What is required: Copy out all the entries word for word.

Data shown:
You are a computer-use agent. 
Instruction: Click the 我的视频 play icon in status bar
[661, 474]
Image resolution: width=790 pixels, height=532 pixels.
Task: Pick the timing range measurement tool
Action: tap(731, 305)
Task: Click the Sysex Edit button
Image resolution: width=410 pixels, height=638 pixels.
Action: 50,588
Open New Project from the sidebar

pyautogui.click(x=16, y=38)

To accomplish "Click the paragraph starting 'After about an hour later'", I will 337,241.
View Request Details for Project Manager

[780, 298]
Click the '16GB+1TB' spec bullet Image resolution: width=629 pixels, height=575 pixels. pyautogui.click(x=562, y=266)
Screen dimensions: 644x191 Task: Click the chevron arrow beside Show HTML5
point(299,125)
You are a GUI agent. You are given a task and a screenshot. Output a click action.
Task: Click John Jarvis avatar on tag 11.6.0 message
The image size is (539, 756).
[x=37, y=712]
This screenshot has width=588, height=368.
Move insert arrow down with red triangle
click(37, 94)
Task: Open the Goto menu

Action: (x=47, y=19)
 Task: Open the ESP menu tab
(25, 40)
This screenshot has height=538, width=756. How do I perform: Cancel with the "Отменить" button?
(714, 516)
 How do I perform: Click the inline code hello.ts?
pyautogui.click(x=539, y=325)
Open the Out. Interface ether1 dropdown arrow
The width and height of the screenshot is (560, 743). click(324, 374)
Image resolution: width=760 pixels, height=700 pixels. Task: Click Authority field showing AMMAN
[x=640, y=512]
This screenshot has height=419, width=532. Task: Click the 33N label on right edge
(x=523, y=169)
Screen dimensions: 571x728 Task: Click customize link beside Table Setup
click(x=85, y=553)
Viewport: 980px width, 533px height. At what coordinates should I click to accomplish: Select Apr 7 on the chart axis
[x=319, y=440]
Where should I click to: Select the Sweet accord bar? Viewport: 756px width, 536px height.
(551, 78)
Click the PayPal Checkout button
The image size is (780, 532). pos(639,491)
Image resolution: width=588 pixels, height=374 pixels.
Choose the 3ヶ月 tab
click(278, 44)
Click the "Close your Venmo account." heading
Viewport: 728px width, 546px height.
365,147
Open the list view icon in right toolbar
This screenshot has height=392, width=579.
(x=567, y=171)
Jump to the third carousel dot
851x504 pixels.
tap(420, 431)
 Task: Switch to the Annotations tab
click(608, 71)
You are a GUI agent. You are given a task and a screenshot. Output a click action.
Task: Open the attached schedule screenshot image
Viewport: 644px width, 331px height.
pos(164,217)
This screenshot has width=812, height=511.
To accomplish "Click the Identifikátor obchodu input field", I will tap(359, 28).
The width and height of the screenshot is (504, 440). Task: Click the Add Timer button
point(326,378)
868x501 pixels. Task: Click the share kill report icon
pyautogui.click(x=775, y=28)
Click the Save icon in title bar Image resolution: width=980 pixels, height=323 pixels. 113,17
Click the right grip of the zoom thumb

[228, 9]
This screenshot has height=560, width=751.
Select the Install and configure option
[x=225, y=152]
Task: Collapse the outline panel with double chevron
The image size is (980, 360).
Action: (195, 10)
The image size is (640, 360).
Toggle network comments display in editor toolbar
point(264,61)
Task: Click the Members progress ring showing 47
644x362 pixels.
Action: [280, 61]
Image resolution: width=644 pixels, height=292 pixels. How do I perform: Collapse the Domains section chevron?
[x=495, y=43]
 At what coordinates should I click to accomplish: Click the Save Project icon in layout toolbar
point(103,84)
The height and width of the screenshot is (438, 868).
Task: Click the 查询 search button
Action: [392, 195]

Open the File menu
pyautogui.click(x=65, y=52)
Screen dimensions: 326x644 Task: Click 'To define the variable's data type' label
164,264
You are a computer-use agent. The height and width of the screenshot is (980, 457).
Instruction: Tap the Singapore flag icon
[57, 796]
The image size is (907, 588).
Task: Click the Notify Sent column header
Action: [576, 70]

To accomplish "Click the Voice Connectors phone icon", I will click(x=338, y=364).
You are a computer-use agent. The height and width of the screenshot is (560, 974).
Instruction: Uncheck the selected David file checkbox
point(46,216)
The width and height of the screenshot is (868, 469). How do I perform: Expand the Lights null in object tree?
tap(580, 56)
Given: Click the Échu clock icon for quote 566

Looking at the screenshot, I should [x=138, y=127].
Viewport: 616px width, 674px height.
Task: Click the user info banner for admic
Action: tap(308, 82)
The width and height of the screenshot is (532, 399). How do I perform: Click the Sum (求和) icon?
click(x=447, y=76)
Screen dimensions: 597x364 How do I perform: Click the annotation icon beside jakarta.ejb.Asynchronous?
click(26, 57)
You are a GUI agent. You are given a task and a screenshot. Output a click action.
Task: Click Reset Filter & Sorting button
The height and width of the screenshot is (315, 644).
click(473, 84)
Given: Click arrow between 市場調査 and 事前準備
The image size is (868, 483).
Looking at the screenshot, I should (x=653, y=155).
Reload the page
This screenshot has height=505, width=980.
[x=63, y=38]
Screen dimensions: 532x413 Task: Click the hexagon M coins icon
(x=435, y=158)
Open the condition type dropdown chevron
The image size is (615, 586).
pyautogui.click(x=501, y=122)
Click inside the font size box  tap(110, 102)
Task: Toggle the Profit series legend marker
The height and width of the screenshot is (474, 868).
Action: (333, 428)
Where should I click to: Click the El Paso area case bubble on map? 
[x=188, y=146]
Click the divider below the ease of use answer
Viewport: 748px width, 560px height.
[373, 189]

Response to the exercise:
You are a computer-use agent. 
Instruction: Click the 我的视频 play icon in status bar
[661, 474]
Image resolution: width=790 pixels, height=532 pixels.
Task: Pick the timing range measurement tool
Action: tap(731, 305)
Task: Click the Sysex Edit button
Image resolution: width=410 pixels, height=638 pixels.
Action: 50,588
Open New Project from the sidebar

pyautogui.click(x=16, y=38)

To accomplish "Click the paragraph starting 'After about an hour later'", I will 337,241.
View Request Details for Project Manager

[780, 298]
Click the '16GB+1TB' spec bullet Image resolution: width=629 pixels, height=575 pixels. pyautogui.click(x=562, y=266)
Screen dimensions: 644x191 Task: Click the chevron arrow beside Show HTML5
point(299,125)
You are a GUI agent. You are given a task and a screenshot. Output a click action.
Task: Click John Jarvis avatar on tag 11.6.0 message
The image size is (539, 756).
[x=37, y=712]
This screenshot has width=588, height=368.
Move insert arrow down with red triangle
click(37, 94)
Task: Open the Goto menu

Action: (x=47, y=19)
 Task: Open the ESP menu tab
(25, 40)
This screenshot has height=538, width=756. How do I perform: Cancel with the "Отменить" button?
(714, 516)
 How do I perform: Click the inline code hello.ts?
pyautogui.click(x=539, y=325)
Open the Out. Interface ether1 dropdown arrow
The width and height of the screenshot is (560, 743). click(324, 374)
Image resolution: width=760 pixels, height=700 pixels. Task: Click Authority field showing AMMAN
[x=640, y=512]
This screenshot has height=419, width=532. Task: Click the 33N label on right edge
(x=523, y=169)
Screen dimensions: 571x728 Task: Click customize link beside Table Setup
click(x=85, y=553)
Viewport: 980px width, 533px height. At what coordinates should I click to accomplish: Select Apr 7 on the chart axis
[x=319, y=440]
Where should I click to: Select the Sweet accord bar? Viewport: 756px width, 536px height.
(551, 78)
Click the PayPal Checkout button
The image size is (780, 532). pos(639,491)
Image resolution: width=588 pixels, height=374 pixels.
Choose the 3ヶ月 tab
click(278, 44)
Click the "Close your Venmo account." heading
Viewport: 728px width, 546px height.
365,147
Open the list view icon in right toolbar
This screenshot has height=392, width=579.
(x=567, y=171)
Jump to the third carousel dot
851x504 pixels.
tap(420, 431)
 Task: Switch to the Annotations tab
click(608, 71)
You are a GUI agent. You are given a task and a screenshot. Output a click action.
Task: Open the attached schedule screenshot image
Viewport: 644px width, 331px height.
pos(164,217)
This screenshot has width=812, height=511.
To accomplish "Click the Identifikátor obchodu input field", I will tap(359, 28).
The width and height of the screenshot is (504, 440). Task: Click the Add Timer button
point(326,378)
868x501 pixels. Task: Click the share kill report icon
pyautogui.click(x=775, y=28)
Click the Save icon in title bar Image resolution: width=980 pixels, height=323 pixels. 113,17
Click the right grip of the zoom thumb

[228, 9]
This screenshot has height=560, width=751.
Select the Install and configure option
[x=225, y=152]
Task: Collapse the outline panel with double chevron
The image size is (980, 360).
Action: (195, 10)
The image size is (640, 360).
Toggle network comments display in editor toolbar
point(264,61)
Task: Click the Members progress ring showing 47
644x362 pixels.
Action: [280, 61]
Image resolution: width=644 pixels, height=292 pixels. How do I perform: Collapse the Domains section chevron?
[x=495, y=43]
 At what coordinates should I click to accomplish: Click the Save Project icon in layout toolbar
point(103,84)
The height and width of the screenshot is (438, 868).
Task: Click the 查询 search button
Action: [392, 195]

Open the File menu
pyautogui.click(x=65, y=52)
Screen dimensions: 326x644 Task: Click 'To define the variable's data type' label
164,264
You are a computer-use agent. The height and width of the screenshot is (980, 457).
Instruction: Tap the Singapore flag icon
[57, 796]
The image size is (907, 588).
Task: Click the Notify Sent column header
Action: [576, 70]

To accomplish "Click the Voice Connectors phone icon", I will click(x=338, y=364).
You are a computer-use agent. The height and width of the screenshot is (560, 974).
Instruction: Uncheck the selected David file checkbox
point(46,216)
The width and height of the screenshot is (868, 469). How do I perform: Expand the Lights null in object tree?
tap(580, 56)
Given: Click the Échu clock icon for quote 566

Looking at the screenshot, I should [x=138, y=127].
Viewport: 616px width, 674px height.
Task: Click the user info banner for admic
Action: tap(308, 82)
The width and height of the screenshot is (532, 399). How do I perform: Click the Sum (求和) icon?
click(x=447, y=76)
Screen dimensions: 597x364 How do I perform: Click the annotation icon beside jakarta.ejb.Asynchronous?
click(26, 57)
You are a GUI agent. You are given a task and a screenshot. Output a click action.
Task: Click Reset Filter & Sorting button
The height and width of the screenshot is (315, 644).
click(473, 84)
Given: Click arrow between 市場調査 and 事前準備
The image size is (868, 483).
Looking at the screenshot, I should (x=653, y=155).
Reload the page
This screenshot has height=505, width=980.
[x=63, y=38]
Screen dimensions: 532x413 Task: Click the hexagon M coins icon
(x=435, y=158)
Open the condition type dropdown chevron
The image size is (615, 586).
pyautogui.click(x=501, y=122)
Click inside the font size box  tap(110, 102)
Task: Toggle the Profit series legend marker
The height and width of the screenshot is (474, 868).
Action: (333, 428)
Where should I click to: Click the El Paso area case bubble on map? 
[x=188, y=146]
Click the divider below the ease of use answer
Viewport: 748px width, 560px height.
[373, 189]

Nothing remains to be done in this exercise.